The composition of the air remains consistent across all elevations, with oxygen making up about 21% of the atmosphere. Despite this constant percentage, the actual amount of oxygen molecules available for the body decreases significantly as elevation rises. This is due to the physical properties of the atmosphere. People visiting or moving to Denver, the “Mile High City,” will encounter a measurable reduction in the effective oxygen supply, necessitating complex and immediate adjustments within the human body to maintain normal function.
Understanding Air Pressure and Available Oxygen
The decrease in available oxygen at altitude is fundamentally a matter of physics concerning air pressure and density. As elevation increases, the column of air pressing down decreases, causing a reduction in barometric pressure. This lower pressure means the air is less dense, and gas molecules, including oxygen, are spaced further apart. Although oxygen still makes up 21% of the total, each breath contains fewer molecules of air overall.
The true physiological measure of oxygen availability is the partial pressure of oxygen (PO2). This pressure represents the driving force that pushes oxygen from the lungs into the bloodstream. According to Dalton’s Law of Partial Pressures, the PO2 is calculated by multiplying the total barometric pressure by the constant 21% oxygen fraction. A drop in total barometric pressure directly results in a proportional drop in the partial pressure of oxygen. This lower PO2 causes the body to experience oxygen deficiency, known as hypoxia.
The Specific Oxygen Quantification for Denver
Denver sits at an elevation of approximately 5,280 feet (1,609 meters), classified as moderate altitude. At this height, the average barometric pressure is significantly lower than the standard pressure measured at sea level. The air pressure in Denver is about 83% of the pressure found at sea level. This reduction in total pressure translates directly into a lower partial pressure of oxygen.
To quantify the difference, the partial pressure of oxygen (PO2) at sea level is approximately 159 millimeters of mercury (mmHg), dropping to about 132 mmHg in Denver. This 17% reduction means the air provides an effective oxygen level equivalent to breathing air that is only about 17.3% oxygen at sea level, rather than the true 21%. This decrease means the body must work harder to capture the necessary oxygen. For visitors, this reduced oxygen availability prompts the body’s initial physiological response.

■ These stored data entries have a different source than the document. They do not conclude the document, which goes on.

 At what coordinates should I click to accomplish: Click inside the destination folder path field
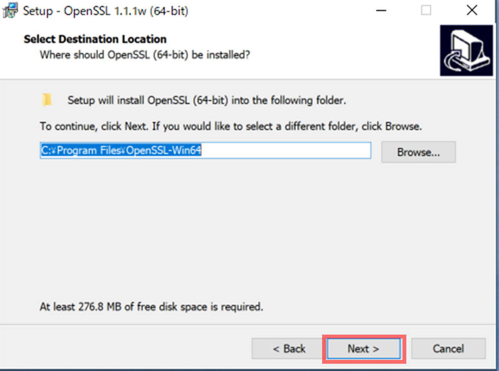point(205,150)
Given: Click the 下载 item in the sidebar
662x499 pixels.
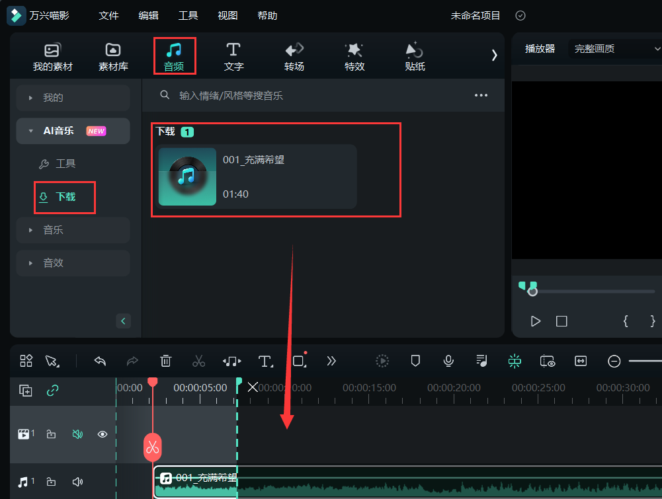Looking at the screenshot, I should point(64,197).
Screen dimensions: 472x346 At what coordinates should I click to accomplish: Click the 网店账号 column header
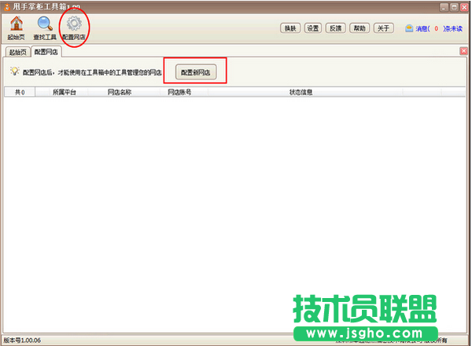[x=179, y=92]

Short-Term Physiological Responses to Altitude
Upon rapid ascent, the body’s first priority is to detect and counteract the reduced oxygen supply. Specialized sensory organs called carotid bodies, located in the neck’s major arteries, detect the drop in blood oxygen levels (hypoxemia) within minutes. These chemoreceptors send signals to the brainstem, triggering an increase in the rate and depth of breathing, known as hyperventilation.
This immediate increase in ventilation helps raise the oxygen level in the lungs, but it also causes the body to exhale more carbon dioxide than normal. The resulting drop in carbon dioxide lowers the blood’s acidity, a condition called respiratory alkalosis, which can temporarily inhibit the respiratory drive. The cardiovascular system responds by increasing the resting heart rate and the force of contraction, boosting cardiac output to circulate the limited oxygen more quickly.
For an unacclimatized person, these immediate responses can lead to noticeable, though typically mild, symptoms of acute mountain sickness. Common complaints include a mild headache, fatigue, and shortness of breath, particularly during physical exertion. Some individuals also experience disturbed sleep and mild nausea, with symptoms usually beginning within 12 to 36 hours of arrival.
Long-Term Acclimatization
If a person remains at the moderate altitude of Denver, the body initiates long-term adaptations to improve oxygen delivery efficiency. One of the first adjustments involves the kidneys, which work over several days to correct the initial respiratory alkalosis. The kidneys increase the excretion of bicarbonate into the urine, which helps restore the blood’s normal pH balance. This adjustment allows increased ventilation to continue without inhibition, further improving the oxygen level in the blood.
A more profound adaptation involves the hematological system. The reduced oxygen availability stimulates the kidneys to increase production of the hormone erythropoietin (EPO). EPO levels peak within the first one to three days of exposure, signaling the bone marrow to accelerate the production of red blood cells (erythropoiesis). This gradual increase in red blood cells and hemoglobin concentration enhances the blood’s overall capacity to carry oxygen, providing a long-term solution to the lower partial pressure of oxygen. Other slow-developing changes include increased density of capillaries supplying the muscles and a rise in myoglobin concentration, both of which facilitate the transfer and storage of oxygen within the tissues.